Hello everyone
I have a data set with dimension of 330 * 45000 ( 330 samples and 45000 features : reads in peaks)
I am looking for a way to select best features for binary classification. so far I only chose feature with covariance
higher than 0.5 or less than -0.5 and reduced dimension to 14000. but I know I should reduce dimension furthermore , I'm not sure if I can use randomforest
at this stage, do you have any suggestions or tips?
thank you for your response it was indeed , very helpful for me. I have a question though, in the case of bigger datasets( more features) about 500,000 features and 1000 samples, what is the best preprocessing method for classification ? I'm looking for a method like variance that doesn't look to sample labels
I don't know that anything will work well on half a million features.

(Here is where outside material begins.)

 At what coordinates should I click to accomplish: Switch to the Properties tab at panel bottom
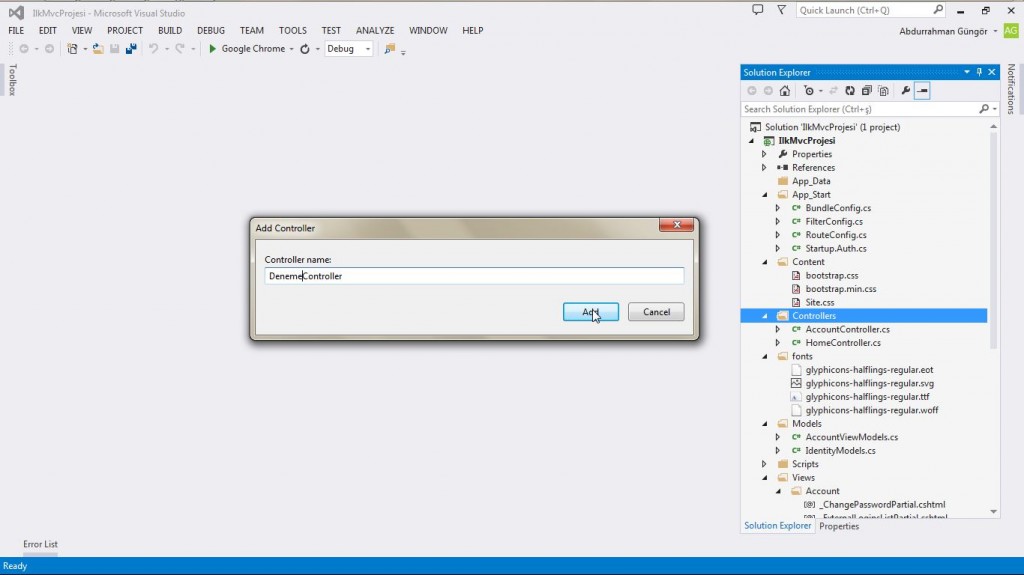point(839,526)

Using variance and correlation (see here and here) is likely to be most productive.
Multicolinearity between features can be determined by calculating the variance inflation factor (VIF), but that is also too slow for 500K features. I just did a quick simulation with 1000 samples and 500 features, and that still took 2 hours on a fast, 12-CPU computer. See a notebook for the VIF implementation, but I don't think that will really help you.
Maybe try something like gradient boosting that is multithreaded and can handle large datasets. More than anything, I would suggest you re-think the strategy that gives you 500K features. In other words, work on reducing the number of features before attempting to classify. Whatever measurements you are making, make fewer than half a million.